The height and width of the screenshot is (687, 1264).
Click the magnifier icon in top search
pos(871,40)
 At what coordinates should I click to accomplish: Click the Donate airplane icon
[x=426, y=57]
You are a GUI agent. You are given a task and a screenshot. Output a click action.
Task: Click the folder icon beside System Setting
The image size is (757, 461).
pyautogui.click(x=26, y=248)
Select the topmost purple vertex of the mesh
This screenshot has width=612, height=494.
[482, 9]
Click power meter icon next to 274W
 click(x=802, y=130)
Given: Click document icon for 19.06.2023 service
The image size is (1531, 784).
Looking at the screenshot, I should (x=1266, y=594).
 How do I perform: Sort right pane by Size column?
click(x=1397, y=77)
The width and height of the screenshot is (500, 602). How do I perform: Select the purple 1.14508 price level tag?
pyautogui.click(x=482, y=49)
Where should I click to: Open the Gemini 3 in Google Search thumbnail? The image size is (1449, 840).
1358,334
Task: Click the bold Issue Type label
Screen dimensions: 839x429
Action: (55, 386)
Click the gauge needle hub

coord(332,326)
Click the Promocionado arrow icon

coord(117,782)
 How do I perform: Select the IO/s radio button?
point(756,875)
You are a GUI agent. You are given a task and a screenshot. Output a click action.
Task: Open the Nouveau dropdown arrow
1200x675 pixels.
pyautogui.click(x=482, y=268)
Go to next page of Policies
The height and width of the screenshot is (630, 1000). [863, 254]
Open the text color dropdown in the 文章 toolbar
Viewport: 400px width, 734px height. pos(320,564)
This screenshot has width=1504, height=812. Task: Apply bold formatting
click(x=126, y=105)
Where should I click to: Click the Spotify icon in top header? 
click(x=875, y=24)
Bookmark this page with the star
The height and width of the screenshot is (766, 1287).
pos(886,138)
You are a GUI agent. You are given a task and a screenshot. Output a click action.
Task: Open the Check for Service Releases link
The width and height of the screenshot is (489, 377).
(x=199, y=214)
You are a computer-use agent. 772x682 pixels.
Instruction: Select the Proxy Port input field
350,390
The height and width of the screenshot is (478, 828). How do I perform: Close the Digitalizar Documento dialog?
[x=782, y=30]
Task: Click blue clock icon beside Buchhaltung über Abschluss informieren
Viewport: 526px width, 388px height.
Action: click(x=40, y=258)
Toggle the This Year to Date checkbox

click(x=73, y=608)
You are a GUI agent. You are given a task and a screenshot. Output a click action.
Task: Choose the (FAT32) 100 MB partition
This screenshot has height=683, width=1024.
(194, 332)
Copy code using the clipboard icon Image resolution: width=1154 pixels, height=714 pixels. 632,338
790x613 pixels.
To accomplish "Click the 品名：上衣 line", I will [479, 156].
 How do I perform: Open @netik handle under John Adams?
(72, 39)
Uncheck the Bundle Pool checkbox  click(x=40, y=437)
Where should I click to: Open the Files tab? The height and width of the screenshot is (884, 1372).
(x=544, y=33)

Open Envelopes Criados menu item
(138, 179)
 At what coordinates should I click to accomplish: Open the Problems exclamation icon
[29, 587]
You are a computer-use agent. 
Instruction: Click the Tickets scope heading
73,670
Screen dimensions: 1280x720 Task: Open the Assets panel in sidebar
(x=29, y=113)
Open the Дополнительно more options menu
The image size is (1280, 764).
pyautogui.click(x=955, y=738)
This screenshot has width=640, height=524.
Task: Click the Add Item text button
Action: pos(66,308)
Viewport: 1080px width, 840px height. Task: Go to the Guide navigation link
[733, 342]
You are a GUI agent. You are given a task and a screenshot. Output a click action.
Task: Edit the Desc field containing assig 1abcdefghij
··········
■ **EXERCISE GOAL**: Could you give the records again, exactly as they appear?

■ **REPLY**:
The height and width of the screenshot is (687, 1264).
Click the magnifier icon in top search
pos(871,40)
 At what coordinates should I click to accomplish: Click the Donate airplane icon
[x=426, y=57]
You are a GUI agent. You are given a task and a screenshot. Output a click action.
Task: Click the folder icon beside System Setting
The image size is (757, 461).
pyautogui.click(x=26, y=248)
Select the topmost purple vertex of the mesh
This screenshot has width=612, height=494.
[482, 9]
Click power meter icon next to 274W
 click(x=802, y=130)
Given: Click document icon for 19.06.2023 service
The image size is (1531, 784).
Looking at the screenshot, I should (x=1266, y=594).
 How do I perform: Sort right pane by Size column?
click(x=1397, y=77)
The width and height of the screenshot is (500, 602). How do I perform: Select the purple 1.14508 price level tag?
pyautogui.click(x=482, y=49)
Where should I click to: Open the Gemini 3 in Google Search thumbnail? The image size is (1449, 840).
1358,334
Task: Click the bold Issue Type label
Screen dimensions: 839x429
Action: (55, 386)
Click the gauge needle hub

coord(332,326)
Click the Promocionado arrow icon

coord(117,782)
 How do I perform: Select the IO/s radio button?
point(756,875)
You are a GUI agent. You are given a task and a screenshot. Output a click action.
Task: Open the Nouveau dropdown arrow
1200x675 pixels.
pyautogui.click(x=482, y=268)
Go to next page of Policies
The height and width of the screenshot is (630, 1000). [863, 254]
Open the text color dropdown in the 文章 toolbar
Viewport: 400px width, 734px height. pos(320,564)
This screenshot has width=1504, height=812. Task: Apply bold formatting
click(x=126, y=105)
Where should I click to: Click the Spotify icon in top header? 
click(x=875, y=24)
Bookmark this page with the star
The height and width of the screenshot is (766, 1287).
pos(886,138)
You are a GUI agent. You are given a task and a screenshot. Output a click action.
Task: Open the Check for Service Releases link
The width and height of the screenshot is (489, 377).
(x=199, y=214)
You are a computer-use agent. 772x682 pixels.
Instruction: Select the Proxy Port input field
350,390
The height and width of the screenshot is (478, 828). How do I perform: Close the Digitalizar Documento dialog?
[x=782, y=30]
Task: Click blue clock icon beside Buchhaltung über Abschluss informieren
Viewport: 526px width, 388px height.
Action: click(x=40, y=258)
Toggle the This Year to Date checkbox

click(x=73, y=608)
You are a GUI agent. You are given a task and a screenshot. Output a click action.
Task: Choose the (FAT32) 100 MB partition
This screenshot has height=683, width=1024.
(194, 332)
Copy code using the clipboard icon Image resolution: width=1154 pixels, height=714 pixels. 632,338
790x613 pixels.
To accomplish "Click the 品名：上衣 line", I will [479, 156].
 How do I perform: Open @netik handle under John Adams?
(72, 39)
Uncheck the Bundle Pool checkbox  click(x=40, y=437)
Where should I click to: Open the Files tab? The height and width of the screenshot is (884, 1372).
(x=544, y=33)

Open Envelopes Criados menu item
(138, 179)
 At what coordinates should I click to accomplish: Open the Problems exclamation icon
[29, 587]
You are a computer-use agent. 
Instruction: Click the Tickets scope heading
73,670
Screen dimensions: 1280x720 Task: Open the Assets panel in sidebar
(x=29, y=113)
Open the Дополнительно more options menu
The image size is (1280, 764).
pyautogui.click(x=955, y=738)
This screenshot has width=640, height=524.
Task: Click the Add Item text button
Action: pos(66,308)
Viewport: 1080px width, 840px height. Task: Go to the Guide navigation link
[733, 342]
You are a GUI agent. You are given a task and a screenshot. Output a click action.
Task: Edit the Desc field containing assig 1abcdefghij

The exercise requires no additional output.